GridManager Configuration Options
These macros affect the condor_gridmanager.
- GRIDMANAGER_LOG¶
Defines the path and file name for the log of the condor_gridmanager. The owner of the file is the condor user.
- GRIDMANAGER_CHECKPROXY_INTERVAL¶
The number of seconds between checks for an updated X509 proxy credential. The default is 10 minutes (600 seconds).
- GRIDMANAGER_PROXY_REFRESH_TIME¶
For remote schedulers that allow for X.509 proxy refresh, the condor_gridmanager will not forward a refreshed proxy until the lifetime left for the proxy on the remote machine falls below this value. The value is in seconds and the default is 21600 (6 hours).
- GRIDMANAGER_MINIMUM_PROXY_TIME¶
The minimum number of seconds before expiration of the X509 proxy credential for the gridmanager to continue operation. If seconds until expiration is less than this number, the gridmanager will shutdown and wait for a refreshed proxy credential. The default is 3 minutes (180 seconds).
- HOLD_JOB_IF_CREDENTIAL_EXPIRES¶
True or False. Defaults to True. If True, and for grid universe jobs only, HTCondor-G will place a job on hold GRIDMANAGER_MINIMUM_PROXY_TIME seconds before the proxy expires. If False, the job will stay in the last known state, and HTCondor-G will periodically check to see if the job’s proxy has been refreshed, at which point management of the job will resume.
- GRIDMANAGER_SELECTION_EXPR¶
By default, the gridmanager operates on a per-Owner basis. That is, the condor_schedd starts a distinct condor_gridmanager for each grid universe job with a distinct Owner. For additional isolation and/or scalability, you may set this macro to a ClassAd expression. It will be evaluated against each grid universe job, and jobs with the same evaluated result will go to the same gridmanager. For instance, if you want to isolate job going to different remote sites from each other, the following expression works:
GRIDMANAGER_SELECTION_EXPR = GridResource
- GRIDMANAGER_LOG_APPEND_SELECTION_EXPR¶
A boolean value that defaults to
False. WhenTrue, the evaluated value of GRIDMANAGER_SELECTION_EXPR (if set) is appended to the value of GRIDMANAGER_LOG for each condor_gridmanager instance. The value is sanitized to remove characters that have special meaning to the shell. This allows each condor_gridmanager instance that runs concurrently to write to a separate daemon log.- GRIDMANAGER_CONTACT_SCHEDD_DELAY¶
The minimum number of seconds between connections to the condor_schedd. The default is 5 seconds.

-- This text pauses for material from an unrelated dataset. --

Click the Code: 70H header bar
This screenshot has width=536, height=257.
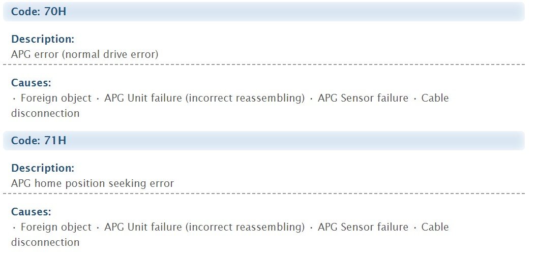pyautogui.click(x=263, y=12)
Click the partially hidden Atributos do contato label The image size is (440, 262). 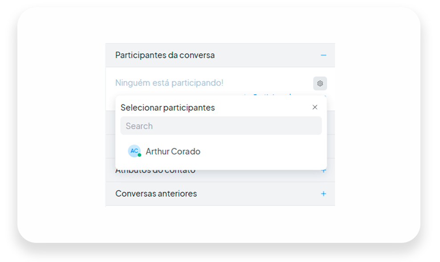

- GRIDMANAGER_JOB_PROBE_INTERVAL¶
The number of seconds between active probes for the status of a submitted job. The default is 1 minute (60 seconds). Intervals specific to grid types can be set by appending the name of the grid type to the configuration variable name, as the example
GRIDMANAGER_JOB_PROBE_INTERVAL_ARC = 300
- GRIDMANAGER_JOB_PROBE_RATE¶
The maximum number of job status probes per second that will be issued to a given remote resource. The time between status probes for individual jobs may be lengthened beyond GRIDMANAGER_JOB_PROBE_INTERVAL to enforce this rate. The default is 5 probes per second. Rates specific to grid types can be set by appending the name of the grid type to the configuration variable name, as the example
GRIDMANAGER_JOB_PROBE_RATE_ARC = 15
- GRIDMANAGER_RESOURCE_PROBE_INTERVAL¶
When a resource appears to be down, how often (in seconds) the condor_gridmanager should ping it to test if it is up again. The default is 5 minutes (300 seconds).
- GRIDMANAGER_EMPTY_RESOURCE_DELAY¶
The number of seconds that the condor_gridmanager retains information about a grid resource, once the condor_gridmanager has no active jobs on that resource. An active job is a grid universe job that is in the queue, for which JobStatus is anything other than Held. Defaults to 300 seconds.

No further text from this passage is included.